I'm creating an angular directive which attaches to an angular form and modifies it's submit behaviour. The idea is to check validity and do a few things if the form isn't valid (show errors, scroll page etc). I have found some code to help with this but I can't seem to find how to re-create the ng-submit and make the form actually post if the form is valid. I have my own version of the ng-submit attribute which works like this - six4-submit="myController.myfunction()" so I guess it's a case of evaluating the angular expression inside the success part of my directive?
Here is the full code so far with a comment where the code needs to go.
.directive('six4Form', function($log) {
return {
restrict: 'A',
scope: {
six4FormSubmit: '@',
},
require: 'form',
compile: function(element, attrs) {
// Auto set novalidate
if (!attrs.novalidate) {
element.attr('novalidate', '');
attrs.novalidate = true;
}
return {
// In the pre-compilation section so it gets run before
// any other submit functions.
pre: function(scope, element, attrs, formCtrl) {
// Submit function
element.bind('submit', function(event) {
if (formCtrl && !formCtrl.$valid) {
event.preventDefault();
event.stopPropagation();
event.stopImmediatePropagation();
}
// Form IS valid
else {
// Code here should evaluate contents if attrs.six4FormSubmit and run it
}
});
}
}
}
};
});
EDIT: Let me re-phrase the question as it's causing some confusion...

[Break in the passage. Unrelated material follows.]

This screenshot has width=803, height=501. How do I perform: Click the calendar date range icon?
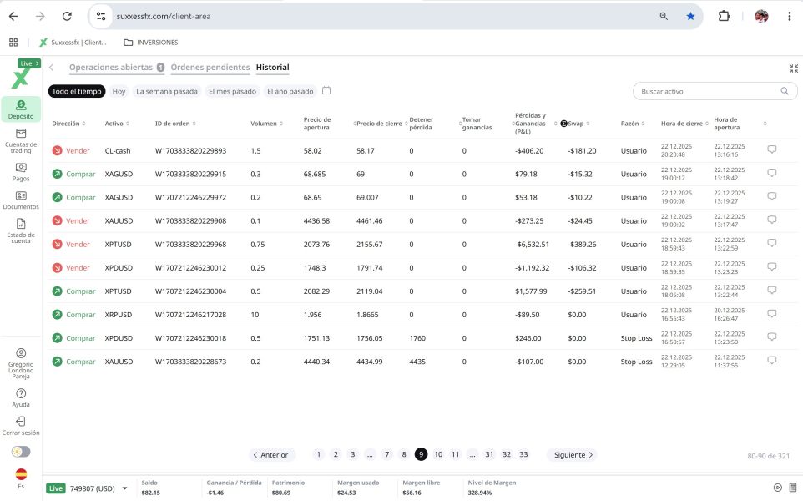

If I were to write ng-submit="mySubmit()" then the ngSubmit directive must be doing something to evaluate the expression it contains and find the mySubmit function on the scope and run it. I simply want to emulate that behaviour in my directive. Unfortunately I can't find the ngSubmit code in the Angular github repo.
EDIT 2: Getting there
Looking at the code for ng-submit it appears that something like this should work
var callback = $parse(attrs.six4FormSubmit);
scope.$apply(function() {
callback(scope, {$event:event})
});
Unfortunately it doesn't and it's hard to debug as it produces no errors, it just doesn't run the callback function whereas ng-submit does.